- _Teks untuk Dibaca_
Sadar bahwa saya ketinggalan, maka saya mendekati teman-teman saya yang les dan minta belajar bareng. Mulai beli buku-buku latihan soal. Hingga akhirnya dalam suatu sujud saya, seolah diangkat kekhawatiran dan penyesalan dari hati saya. Saya ingat, itu 1 hari menjelang pengumuman SNMPTN Undangan. Besoknya, saya ke warnet. Saya buka situsnya, dan Allahu akbar! Saya memukul tembok warnet; SAYA DITERIMA DI FTMD ITB. Senang dong? Lebih dari itu, saya bersyukur. Satu langkah lebih dekat menjadi laki-laki sejati telah terlewati: Tiket Merantau! Saya printscreen, lalu saya print. Sampai rumah Ibu bertanya,

“Gimana Mas Heri?”

“Nih lihat sendiri, asem,” muka sok sedih hehe.

                Ibu pun membuka, dan jadi anti klimaks. Karena saya printscreen, jadinya keliatan tab lain yang sedang buka FB seorang cewek. Tuhan, kenapa jadi memalukan begini urusannya -____-

                Di SMA, esok harinya semakin ramai. Ada yang datang dengan wajah ceria (misal saya), dan ada pula yang tertekuk sembari memberi ucapan selamat pada temannya. Dan saya, dapat satu kegiatan satu lagi; ikut belajar bareng sama Mbak Gusti dan Dinda, karena mereka mau berjuang lagi via tulis—dipikirnya saya pinter apa ya haha. Mereka sudah ikut les sih, tapi entah kenapa mau-maunya ngajak saya yang cetek ini buat bantuin mereka (Nantinya ini sangat membantu, karena part time job saya adalah guru les di Semester 6). Saya ingat bahwa jika datang pasti dapat cemilan yang enak-enak. Juga kesempatan belajar Bahasa Inggris, karena Mbak Gusti ini pernah pertukaran pelajar ke AS selama setahun. Jadi ya, saya pragmatis. Saya tidak melakukan ini dengan cuma-cuma hehehe.

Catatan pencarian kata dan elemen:

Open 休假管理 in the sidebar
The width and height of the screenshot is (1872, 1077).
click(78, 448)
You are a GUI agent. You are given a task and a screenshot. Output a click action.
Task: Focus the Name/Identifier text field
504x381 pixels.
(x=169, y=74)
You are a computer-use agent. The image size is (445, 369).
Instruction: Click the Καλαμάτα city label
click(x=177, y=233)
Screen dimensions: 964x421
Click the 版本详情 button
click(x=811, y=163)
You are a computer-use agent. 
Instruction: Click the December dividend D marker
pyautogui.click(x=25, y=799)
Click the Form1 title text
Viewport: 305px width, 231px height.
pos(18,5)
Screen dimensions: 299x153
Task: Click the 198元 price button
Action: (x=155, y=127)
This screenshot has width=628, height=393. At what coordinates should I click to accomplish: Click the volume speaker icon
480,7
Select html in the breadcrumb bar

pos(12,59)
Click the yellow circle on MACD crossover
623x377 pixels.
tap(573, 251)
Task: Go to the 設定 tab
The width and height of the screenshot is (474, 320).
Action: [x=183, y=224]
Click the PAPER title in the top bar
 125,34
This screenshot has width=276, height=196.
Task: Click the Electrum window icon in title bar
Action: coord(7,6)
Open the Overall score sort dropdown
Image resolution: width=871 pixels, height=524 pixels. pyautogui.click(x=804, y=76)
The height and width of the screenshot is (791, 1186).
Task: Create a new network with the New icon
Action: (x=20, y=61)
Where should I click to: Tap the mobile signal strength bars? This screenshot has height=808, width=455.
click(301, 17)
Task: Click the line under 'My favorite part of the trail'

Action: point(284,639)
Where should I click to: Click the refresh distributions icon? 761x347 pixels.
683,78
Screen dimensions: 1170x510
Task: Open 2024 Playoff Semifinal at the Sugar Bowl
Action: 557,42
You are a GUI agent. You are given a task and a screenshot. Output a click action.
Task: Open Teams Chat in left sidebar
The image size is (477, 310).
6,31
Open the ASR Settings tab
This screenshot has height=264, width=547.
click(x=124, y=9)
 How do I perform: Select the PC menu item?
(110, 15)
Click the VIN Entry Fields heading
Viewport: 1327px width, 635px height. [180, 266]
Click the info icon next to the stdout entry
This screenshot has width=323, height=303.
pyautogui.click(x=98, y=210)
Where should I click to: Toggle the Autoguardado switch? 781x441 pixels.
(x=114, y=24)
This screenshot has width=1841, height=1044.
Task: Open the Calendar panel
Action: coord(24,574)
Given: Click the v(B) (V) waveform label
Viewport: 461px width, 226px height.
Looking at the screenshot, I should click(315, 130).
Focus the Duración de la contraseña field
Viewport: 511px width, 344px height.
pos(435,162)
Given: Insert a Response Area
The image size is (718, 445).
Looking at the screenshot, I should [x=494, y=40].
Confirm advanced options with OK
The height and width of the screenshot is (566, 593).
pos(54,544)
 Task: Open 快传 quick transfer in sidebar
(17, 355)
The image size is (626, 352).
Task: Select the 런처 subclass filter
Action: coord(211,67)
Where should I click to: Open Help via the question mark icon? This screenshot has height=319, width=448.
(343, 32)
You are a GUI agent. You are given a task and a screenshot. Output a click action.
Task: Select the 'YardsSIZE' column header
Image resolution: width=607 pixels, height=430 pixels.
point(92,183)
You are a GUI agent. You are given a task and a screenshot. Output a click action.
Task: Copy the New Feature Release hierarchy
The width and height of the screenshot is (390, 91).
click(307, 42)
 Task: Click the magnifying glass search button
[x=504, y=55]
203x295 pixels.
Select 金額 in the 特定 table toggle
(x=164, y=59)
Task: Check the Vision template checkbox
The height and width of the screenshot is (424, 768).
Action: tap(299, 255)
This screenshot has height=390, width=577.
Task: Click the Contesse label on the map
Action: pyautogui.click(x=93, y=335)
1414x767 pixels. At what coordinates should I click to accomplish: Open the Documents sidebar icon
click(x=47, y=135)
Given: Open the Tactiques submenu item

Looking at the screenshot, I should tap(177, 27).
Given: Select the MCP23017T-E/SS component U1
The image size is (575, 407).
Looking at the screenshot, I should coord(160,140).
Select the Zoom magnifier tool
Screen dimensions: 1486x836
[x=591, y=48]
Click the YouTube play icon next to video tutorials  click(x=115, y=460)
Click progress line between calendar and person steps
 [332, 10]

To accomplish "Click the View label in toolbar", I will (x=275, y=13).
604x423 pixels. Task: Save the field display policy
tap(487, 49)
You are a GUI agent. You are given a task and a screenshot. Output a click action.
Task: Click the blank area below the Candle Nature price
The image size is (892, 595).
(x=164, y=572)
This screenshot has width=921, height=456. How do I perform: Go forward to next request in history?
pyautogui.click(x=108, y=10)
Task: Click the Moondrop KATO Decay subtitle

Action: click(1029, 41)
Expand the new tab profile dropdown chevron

- _Yang Dikerjakan_
1 – Dalam cerita tentang diterima di FTMD ITB, kenapa belajar bareng Mbak Gusti juga jadi kesempatan belajar Bahasa Inggris?
2 – Teruskan cerita tentang diterima di FTMD ITB itu mulai dari kalimat terakhirnya.

- _Hasil Tiap Tugas_
1 – Karena Mbak Gusti pernah ikut pertukaran pelajar ke AS selama setahun.

2 –
                Sebenarnya dapat dikatakan langkah saya relative ringan. Tak harus ikut tes tulis. Tapi, jalan terjal itu adalah ketika saya harus berjuang dari kelas X. Bahkan bisa dibilang, dalam sistem pendidikan di Indonesia, perjuangan itu telah ada sejak SD. Ya, SMP mana yang kau masuki, itu menentukan langkahmu selanjutnya. Pilihan sekolah seolah menjadi vonis akan masa depanmu. Saya sih tidak ambil pusing dengan hal ini, yang penting Bapak dan Ibu saya bisa menceritakan sedikit kebaikan tentang saya pada para tetangga jika ditanya tentang anaknya. Saya hanya ingin membanggakan mereka, dan itulah kebahagiaan hakiki saya. Apalagi yang bisa saya berikan selain ketidak-pusingan mereka akan pendidikan anaknya. Sudah cukup mereka pusing cari penghidupan di situasi di mana kita terjebak dalam banyak syubhat ini—riba di mana-mana. Kalau tak mau mati dicekik inflasi, terpaksa cari pinjaman modal ke para bankir.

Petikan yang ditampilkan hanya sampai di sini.